It's a engagement it isn't even the wedding ring. She said that she was not picky... She is just ungrateful. What about if she wants another ring she can take her ass to the store and buy a new one!
Her boyfriend isn't Walmart or Kay Jewelers
@Whatever2929292 That's your opinion, mine is different.
What did I even say that was wrong?
She isn't entitled to his money. Do you know how much a wedding ring costs? The cost of the wedding? etc etc. The honeymoon...
She is free to buy herself a new ring or go find a sugar daddy.
@Whatever2929292 I have my opinion on this topic and you have yours. Find a girl who agrees with you, not everyone has to :) You and me are not getting engaged anytime soon so I don't understand what you're coming at me for lol
You're right about that. My point is though that you are telling her that she is entitled and maybe you should give her the advice that maybe she should not be with someone who sees eye to eye.
How would you like it if a guy told you that he was not picky and you spent 400 something dollars on him just for him to bitch about every little thing?
If you want a suggar daddy then go get one lady. But be clear that is what you are looking for and don't waste people's time who are looking for something real
If all that matters in a relationship is material objects then you don't have much going at all. As I said before she is free to go to Kay jewelers to pick out a new one.
But the point you made about not getting engaged is really what she should know.
Most men don't want gold diggers!
@Whatever2929292 You can give her whatever advice YOU want and similarly, I can give her advice from my own perspective. I'm not denying you that right so why are you commenting under my post as if your opinion is somehow more valid? It seems like a simple concept, at least to me. She asks a question on a public forum from both guys and girls and she gets a variety of answers from people of different ages and backgrounds. Same with any other question asked on this site, people are going to have different opinions based largely on their cultural upbringing and life experience. You're welcome to disagree with mine which you expressed and that's where it should end.
You're right and I was not even saying you were wrong and you agree with me... So... I don't see the problem. I did give a answer and you're right about this being a public forum I comment sometimes.
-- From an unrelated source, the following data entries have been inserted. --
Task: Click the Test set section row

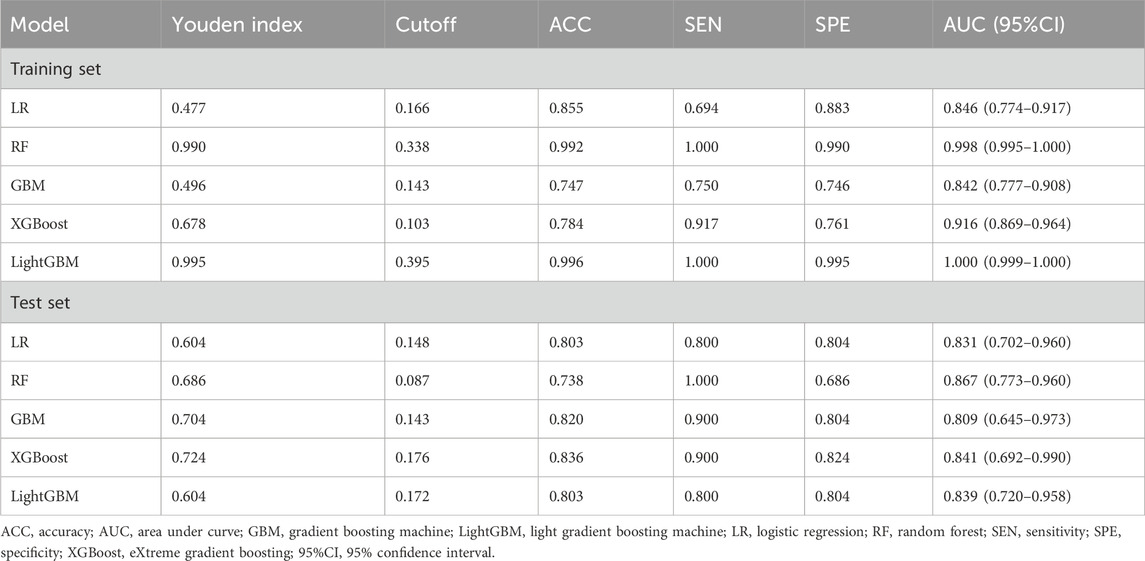Action: point(572,302)
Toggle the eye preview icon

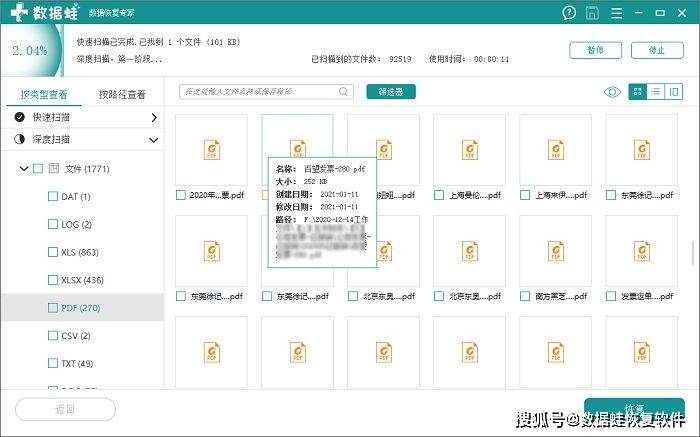click(612, 92)
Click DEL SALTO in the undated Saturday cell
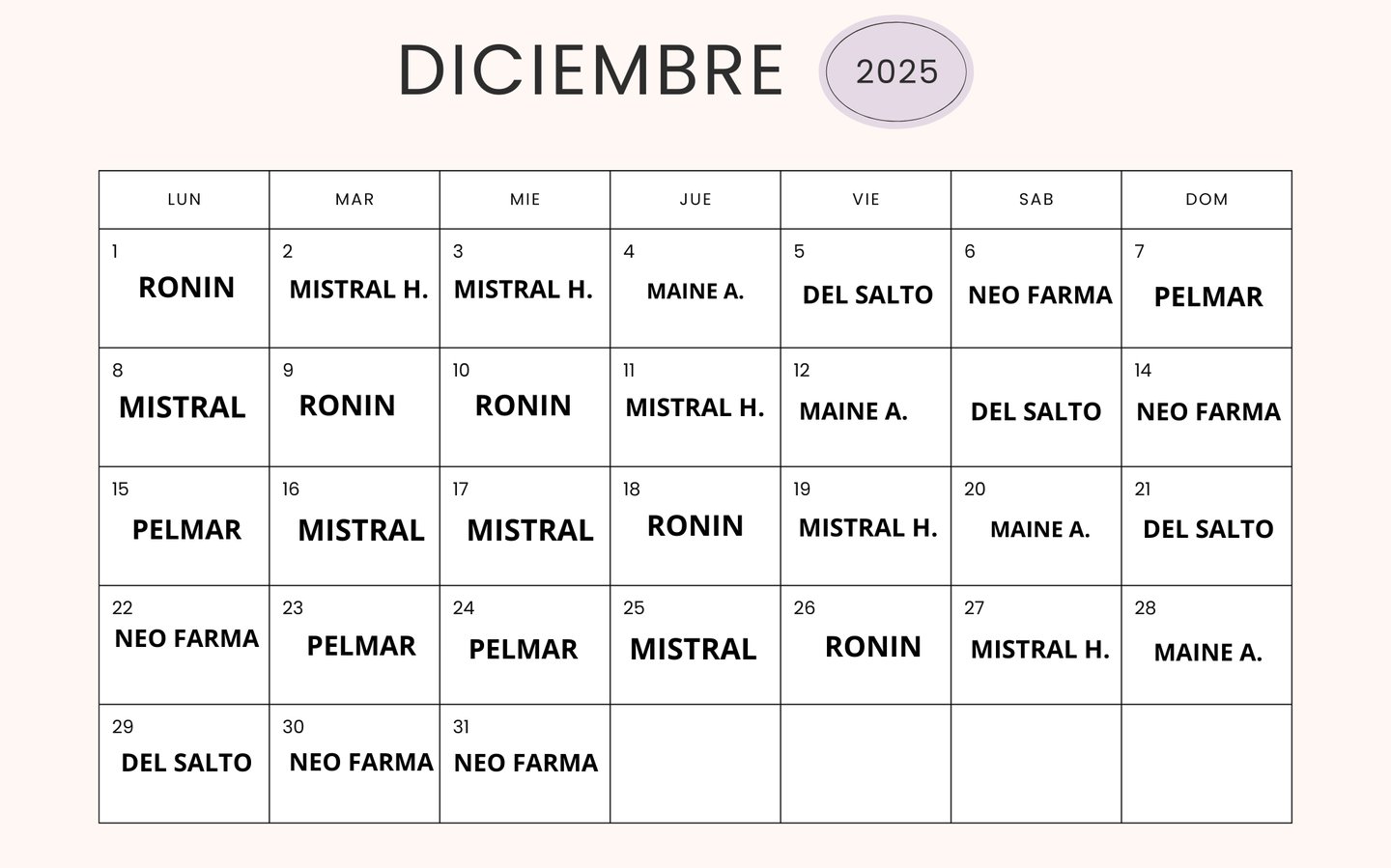Image resolution: width=1391 pixels, height=868 pixels. 1036,412
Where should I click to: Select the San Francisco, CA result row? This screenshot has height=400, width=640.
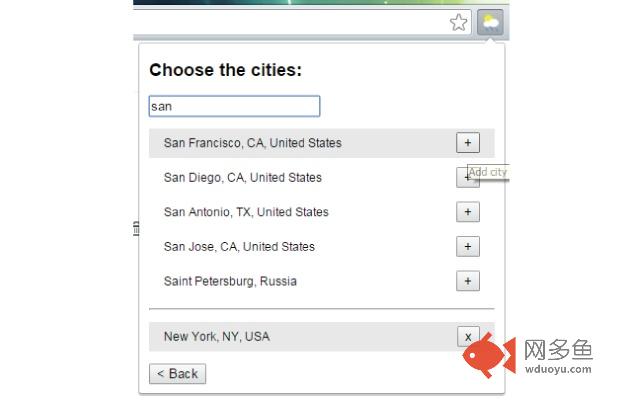[252, 143]
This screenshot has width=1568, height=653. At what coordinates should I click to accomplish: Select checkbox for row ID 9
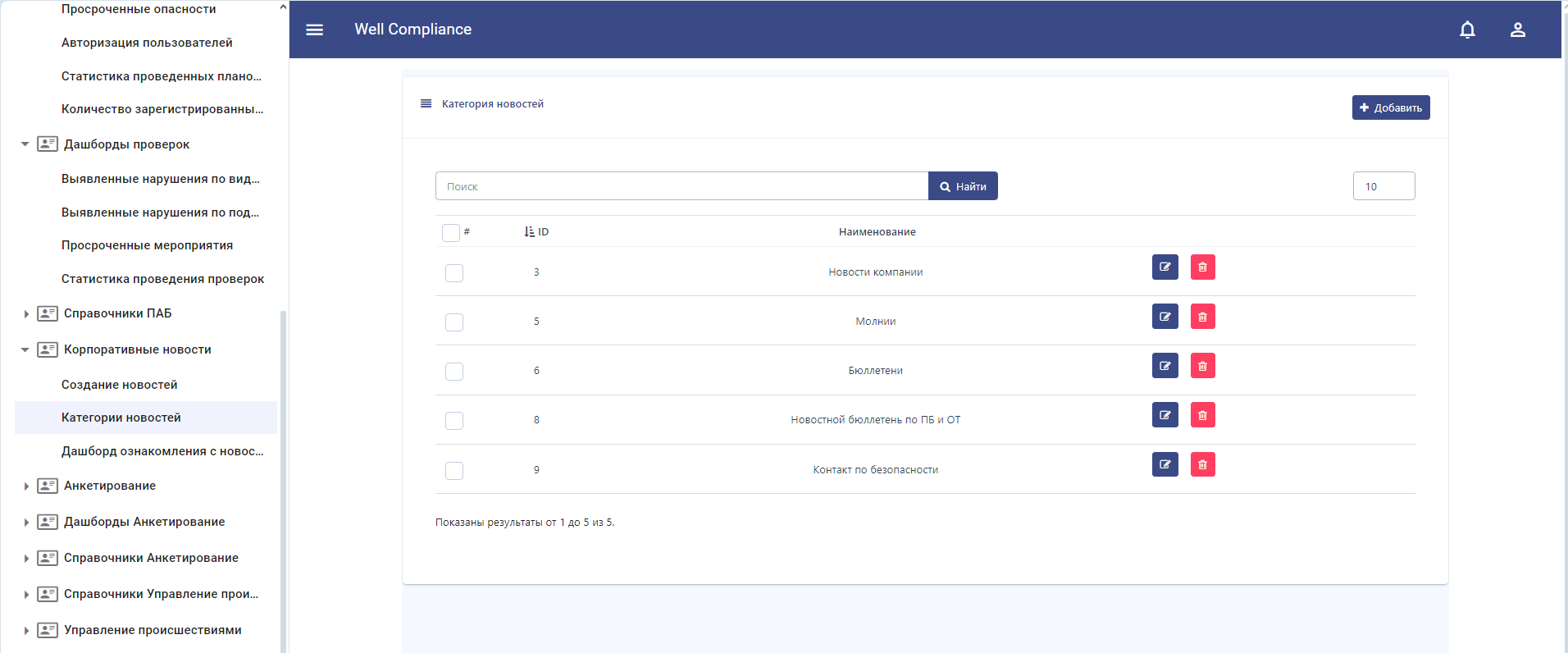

I just have a problem with the fact she said she was not picky... Then she felt entitled to a more expensive ring
@Whatever2929292 I don't think the price was the real issue... she had a problem with it before she checked the price and as I said, I'm very surprised this ring cost that much. I think the guy got ripped off. It's about how the ring actually looks and it is NOT an engagement ring. It's the type of ring my group of friends would get for one of us for her birthday and it'd cost around $100-150. I'd be disappointed too unless I the guy was poor which I'd accept by that stage. I don't see what's so controversial about showing a woman you supposedly want to spend your entire life with that you value her. It doesn't have to be a huge cost but it should mean something.
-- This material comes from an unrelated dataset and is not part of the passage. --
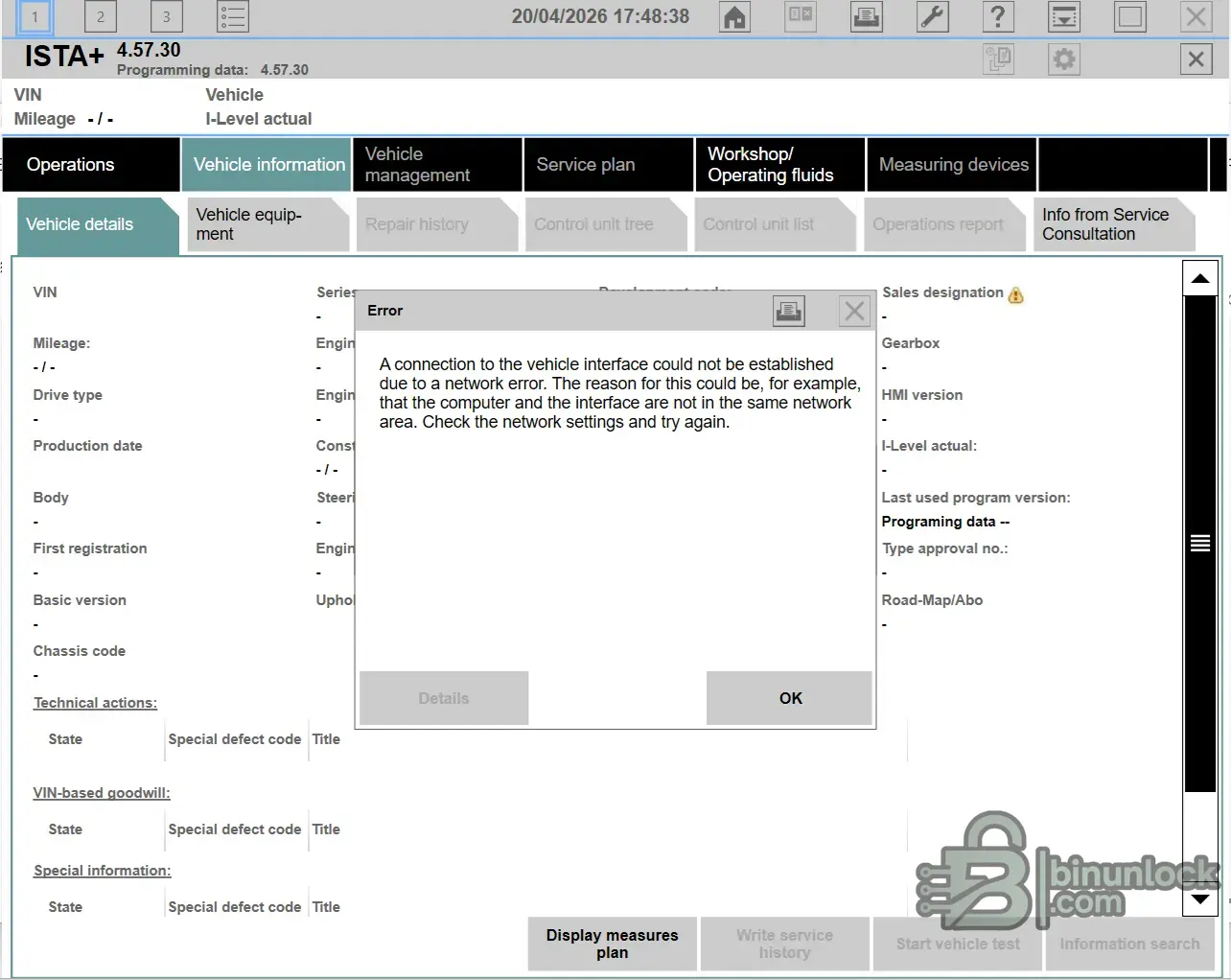This screenshot has height=980, width=1231.
Task: Open the wrench settings tool icon
Action: (x=932, y=17)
As I said before... You're right about COMMUNICTION. Not coming online to bitch about it... As well as not saying she was picky and telling him she don't like it.
It's just a engagement ring anyways... Not the actual wedding ring.
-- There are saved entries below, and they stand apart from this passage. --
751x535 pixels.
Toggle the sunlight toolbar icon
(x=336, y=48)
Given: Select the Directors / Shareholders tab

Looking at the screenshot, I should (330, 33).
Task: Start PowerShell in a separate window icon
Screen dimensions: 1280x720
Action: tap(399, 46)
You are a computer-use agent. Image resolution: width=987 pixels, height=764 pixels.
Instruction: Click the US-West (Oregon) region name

There are other ways to show someone you value them other then material objects... You buy something for someone to be nice. You don't even technically HAVE to buy a engagement ring. I think it's wrong to put how much you value someone only in material objects.
Who knows me might not really have a lot of money. As I said before she can always buy her own stuff as well.
So you think that a material object should be how you tell someone you value them? Then the both of you need to find a sugar daddy. Be clear that is what you want. Personally if I had the money I would try and get something nice but. Not that anyone is entitled either
@Whatever2929292 well, yes. Not giving an engagement ring is also an option. But if you do end up getting a ring it should in theory last her entire lifetime. So if it's cheap it might be of poor quality and will not last. You can always agree with your partner that instead of getting the ring you will spend that money on house or wedding or whatever else. That being said, men who plan on getting married and therefore in most cases having a family should have financial security that will allow them to get a proper engagement ring. Wedding rings are pretty plain and those you chose both with your future wife and probably pay for them together. An engagement ring is a gift and should express your feelings. It doesn't need to be overly expensive but if it looks like it comes from a vending machine then that just shows the kind of person you are. It should look like an engagement ring.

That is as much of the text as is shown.